I teach a film studies unit for my Intermediate Theatre class, and this year I replaced
The Dark Knight, which I had grown excruciatingly exhausted teaching, with
Jaws, which I
never get tired of ... anything. And while I was teaching it, I realized how much of it follows the "horror in the daylight" trope that Katya and I have spent much time discussing, and that Davey loves so much. (Someday Katya and I will do an episode on the
entire Jaws quadrology -- which is totally a word I just now invented and plan to use forevermore -- all four of 'em ... even
Jaws: The Revenge. Especially
Jaws: The Revenge.) It's bad enough that something horrible lurks beneath the surface of a place we treat as a recreational toy, waiting to explode from the water and chomp us to death in a horrible fountain of our own blood, but for it to happen in broad daylight, when we can actually
see, and should be able to defend ourselves ...? Unacceptable.

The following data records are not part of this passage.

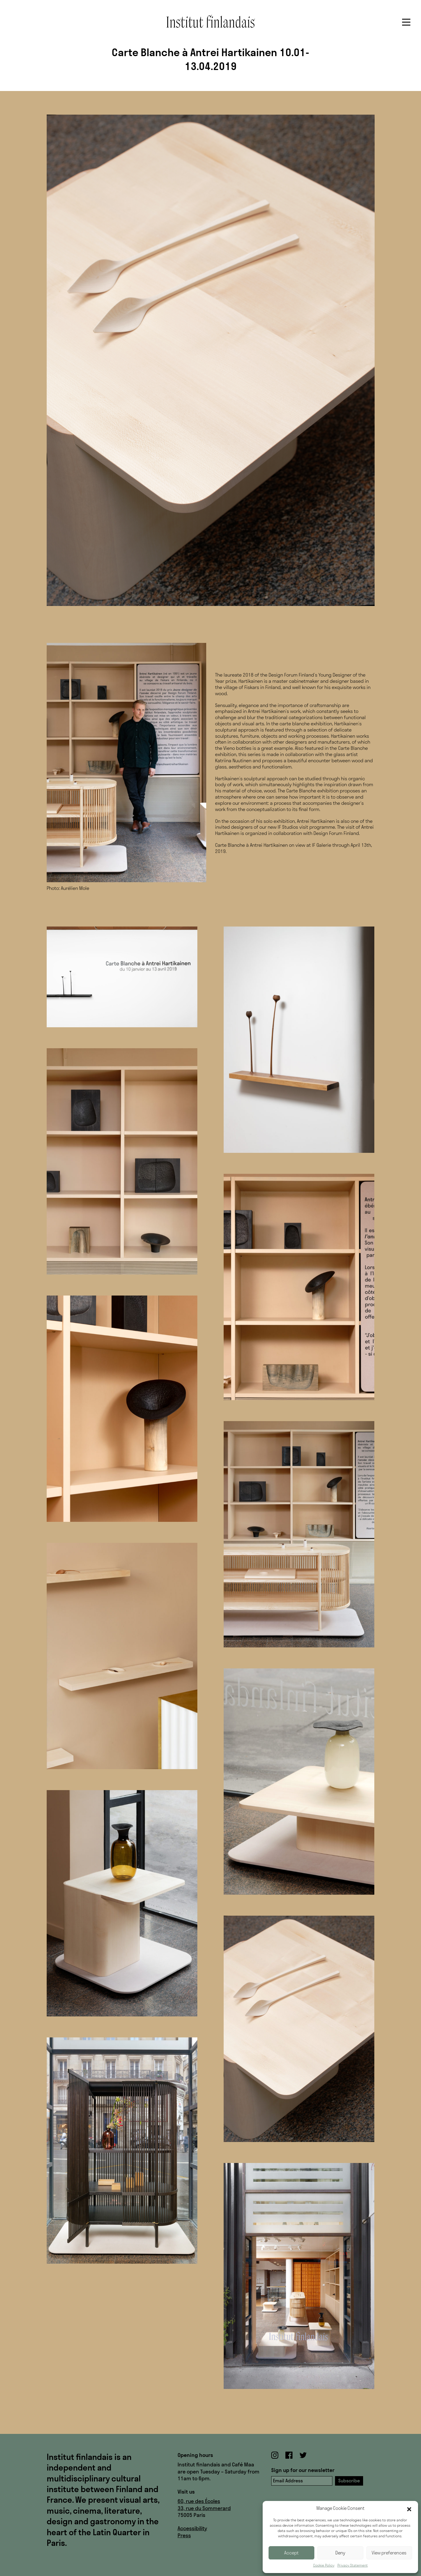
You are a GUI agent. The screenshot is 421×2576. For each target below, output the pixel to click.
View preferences (389, 2553)
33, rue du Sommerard (204, 2508)
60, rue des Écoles (199, 2501)
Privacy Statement (352, 2565)
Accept (291, 2553)
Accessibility (192, 2528)
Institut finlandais (210, 21)
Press (184, 2535)
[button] (409, 2509)
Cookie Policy (323, 2565)
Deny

I started considering this post when I found this "deleted" image from an earlier trial of the Alex Kintner death scene (you know, the poor kid who finds himself on the wrong end of the shark's serrated titular teeth). Now, I love me the original scene (you can see it in gif format below), but there is something really, truly horrible about the maw of this leviathan beast just
looming over doomed little Alex and his soon-to-be-tattered yellow raft.
In broad daylight.
Ohmygod. You can
totally see his awful little eye and the top of his snout.
The schlub in the pond, otherwise known as "the estuary victim." The first time we get a pretty good look at the shark, and it's unnerving as hell.